Planning considerations for VPN gateways

Review the following considerations before creating a VPN gateway:

• The VPN gateway is created in the zone that is associated with the subnet that you select. The VPN gateway can connect to virtual server instances in this zone only. As a result, instances in other zones can't use this VPN gateway to communicate with the other network. For zone fault tolerance, deploy one VPN gateway per zone.
• Make sure that there's enough space in the subnet for the gateway. To ensure that VPN management and fail-over functions are able to function properly, create the VPN gateway in a subnet without any other VPC resources. This guarantees that there are enough available private IP addresses for the gateway. A VPN gateway needs four private IP addresses to accommodate high availability and rolling upgrades.

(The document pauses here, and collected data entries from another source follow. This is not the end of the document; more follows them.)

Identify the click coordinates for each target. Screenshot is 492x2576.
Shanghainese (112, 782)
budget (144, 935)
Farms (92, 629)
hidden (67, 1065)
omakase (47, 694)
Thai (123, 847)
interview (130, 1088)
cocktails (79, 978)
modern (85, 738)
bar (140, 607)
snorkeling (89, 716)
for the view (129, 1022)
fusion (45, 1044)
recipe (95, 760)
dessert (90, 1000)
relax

Because a maximum of five private IP addresses in a subnet are reserved, the minimum subnet size that can be used to host a VPN gateway is 16 IP addresses (prefix /28 or netmask 255.255.255.240).
• If you plan to set a default route (0.0.0.0/0) in a VPC routing table to let egress traffic from your VPC resources pass through a VPN gateway, and you plan to use a route-based VPN, create your VPN gateway in a subnet different from the one associated with the routing table. Otherwise, this default route causes a routing conflict for the VPN gateway and brings the VPN connection down.
• By default, PFS (Perfect Forward Secrecy) is disabled for IBM Cloud VPN for VPC. Some vendors require PFS enablement for Phase 2. Check your vendor instruction and use custom policies if you require PFS.
• IBM Cloud VPN for VPC supports only one route-based VPN per zone per VPC.
• The IBM VPN gateway uses its public IP address as the IKE local identity and designates the peer's public IP address as the IKE peer identity by default. You can specify the local and peer IKE identities to override this default behavior when you create a VPN connection. In cases where the peer VPN gateway is located behind a NAT firewall, and the peer's public IP address is not associated with the peer VPN gateway interface, you can adjust the configuration the peer VPN gateway. This ensures that the peer's public IP address is used as the IKE identity. You can also specify the peer IKE identity when you create a VPN connection to use the real IKE identity of your peer VPN gateway.
• If your peer VPN gateway is behind a NAT device and has no public IP, you can associate a FQDN with the NATed IP address. You can then use this FQDN instead of an IP address when creating a VPN connection. In this way, the default peer IKE identity is the FQDN. You can specify the peer IKE identity to override this default when you create the VPN connection if the default does not match the real IKE identity of your peer VPN gateway.
• You can select an establish mode (bidirectional or peer only) when creating a VPN connection. Keep in mind that if your peer VPN gateway has no public IP address when creating a VPN connection, you must set the VPN gateway to Peer only mode. In this case, the peer VPN gateway is responsible for bringing a connection up if one goes down.
• After you provision a VPN connection, you cannot change the peer gateway address type from IP address to FQDN, or from FQDN to IP address.
• IBM Cloud VPC supports FQDN resolution through DNS Services. If the VPC where the VPN gateway resides is in the permitted network of a private DNS instance, then DNS records added in this private DNS are resolvable in the VPN gateway.